__GIVEN INFORMATION__:

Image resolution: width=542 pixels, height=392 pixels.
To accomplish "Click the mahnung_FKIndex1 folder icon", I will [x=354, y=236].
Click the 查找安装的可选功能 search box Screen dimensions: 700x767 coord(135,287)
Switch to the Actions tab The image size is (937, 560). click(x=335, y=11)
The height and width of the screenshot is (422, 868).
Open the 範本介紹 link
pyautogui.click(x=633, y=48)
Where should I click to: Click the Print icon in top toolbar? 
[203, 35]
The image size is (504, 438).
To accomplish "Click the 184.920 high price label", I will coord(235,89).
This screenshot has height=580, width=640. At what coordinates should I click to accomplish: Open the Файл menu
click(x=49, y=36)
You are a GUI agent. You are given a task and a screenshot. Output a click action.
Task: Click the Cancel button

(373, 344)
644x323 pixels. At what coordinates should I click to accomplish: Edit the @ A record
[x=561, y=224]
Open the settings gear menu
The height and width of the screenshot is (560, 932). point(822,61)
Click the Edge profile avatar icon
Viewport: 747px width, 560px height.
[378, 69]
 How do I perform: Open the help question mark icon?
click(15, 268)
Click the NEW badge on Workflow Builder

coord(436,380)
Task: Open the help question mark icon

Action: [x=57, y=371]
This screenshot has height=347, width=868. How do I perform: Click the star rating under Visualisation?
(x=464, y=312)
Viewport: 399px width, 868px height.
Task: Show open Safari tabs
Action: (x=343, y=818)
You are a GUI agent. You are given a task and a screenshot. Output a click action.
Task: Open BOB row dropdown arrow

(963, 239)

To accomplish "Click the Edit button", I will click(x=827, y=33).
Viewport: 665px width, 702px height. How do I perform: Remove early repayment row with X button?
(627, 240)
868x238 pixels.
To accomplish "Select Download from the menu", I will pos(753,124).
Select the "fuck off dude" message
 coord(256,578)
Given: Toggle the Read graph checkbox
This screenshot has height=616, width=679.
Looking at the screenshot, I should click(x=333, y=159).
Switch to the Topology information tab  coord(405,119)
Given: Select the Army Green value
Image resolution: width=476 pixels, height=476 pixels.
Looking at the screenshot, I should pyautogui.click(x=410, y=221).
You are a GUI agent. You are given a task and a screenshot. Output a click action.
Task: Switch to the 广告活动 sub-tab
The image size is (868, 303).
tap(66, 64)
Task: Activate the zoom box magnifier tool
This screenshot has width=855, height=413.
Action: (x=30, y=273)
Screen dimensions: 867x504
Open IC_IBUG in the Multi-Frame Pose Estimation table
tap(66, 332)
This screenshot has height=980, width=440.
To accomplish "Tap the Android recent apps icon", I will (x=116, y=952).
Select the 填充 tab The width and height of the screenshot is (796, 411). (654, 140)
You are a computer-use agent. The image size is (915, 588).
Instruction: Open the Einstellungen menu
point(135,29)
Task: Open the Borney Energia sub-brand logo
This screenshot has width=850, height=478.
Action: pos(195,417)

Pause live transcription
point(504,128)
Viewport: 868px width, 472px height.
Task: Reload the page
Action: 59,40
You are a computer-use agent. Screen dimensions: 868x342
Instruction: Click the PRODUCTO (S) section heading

__INSTRUCTIONS TO FOLLOW__:
Would you restate the material word for word, leaving nothing out?

__RESULT BELOW__:
Image resolution: width=542 pixels, height=392 pixels.
To accomplish "Click the mahnung_FKIndex1 folder icon", I will [x=354, y=236].
Click the 查找安装的可选功能 search box Screen dimensions: 700x767 coord(135,287)
Switch to the Actions tab The image size is (937, 560). click(x=335, y=11)
The height and width of the screenshot is (422, 868).
Open the 範本介紹 link
pyautogui.click(x=633, y=48)
Where should I click to: Click the Print icon in top toolbar? 
[203, 35]
The image size is (504, 438).
To accomplish "Click the 184.920 high price label", I will coord(235,89).
This screenshot has height=580, width=640. At what coordinates should I click to accomplish: Open the Файл menu
click(x=49, y=36)
You are a GUI agent. You are given a task and a screenshot. Output a click action.
Task: Click the Cancel button

(373, 344)
644x323 pixels. At what coordinates should I click to accomplish: Edit the @ A record
[x=561, y=224]
Open the settings gear menu
The height and width of the screenshot is (560, 932). point(822,61)
Click the Edge profile avatar icon
Viewport: 747px width, 560px height.
[378, 69]
 How do I perform: Open the help question mark icon?
click(15, 268)
Click the NEW badge on Workflow Builder

coord(436,380)
Task: Open the help question mark icon

Action: [x=57, y=371]
This screenshot has height=347, width=868. How do I perform: Click the star rating under Visualisation?
(x=464, y=312)
Viewport: 399px width, 868px height.
Task: Show open Safari tabs
Action: (x=343, y=818)
You are a GUI agent. You are given a task and a screenshot. Output a click action.
Task: Open BOB row dropdown arrow

(963, 239)

To accomplish "Click the Edit button", I will click(x=827, y=33).
Viewport: 665px width, 702px height. How do I perform: Remove early repayment row with X button?
(627, 240)
868x238 pixels.
To accomplish "Select Download from the menu", I will pos(753,124).
Select the "fuck off dude" message
 coord(256,578)
Given: Toggle the Read graph checkbox
This screenshot has height=616, width=679.
Looking at the screenshot, I should click(x=333, y=159).
Switch to the Topology information tab  coord(405,119)
Given: Select the Army Green value
Image resolution: width=476 pixels, height=476 pixels.
Looking at the screenshot, I should pyautogui.click(x=410, y=221).
You are a GUI agent. You are given a task and a screenshot. Output a click action.
Task: Switch to the 广告活动 sub-tab
The image size is (868, 303).
tap(66, 64)
Task: Activate the zoom box magnifier tool
This screenshot has width=855, height=413.
Action: (x=30, y=273)
Screen dimensions: 867x504
Open IC_IBUG in the Multi-Frame Pose Estimation table
tap(66, 332)
This screenshot has height=980, width=440.
To accomplish "Tap the Android recent apps icon", I will (x=116, y=952).
Select the 填充 tab The width and height of the screenshot is (796, 411). (654, 140)
You are a computer-use agent. The image size is (915, 588).
Instruction: Open the Einstellungen menu
point(135,29)
Task: Open the Borney Energia sub-brand logo
This screenshot has width=850, height=478.
Action: pos(195,417)

Pause live transcription
point(504,128)
Viewport: 868px width, 472px height.
Task: Reload the page
Action: 59,40
You are a computer-use agent. Screen dimensions: 868x342
Instruction: Click the PRODUCTO (S) section heading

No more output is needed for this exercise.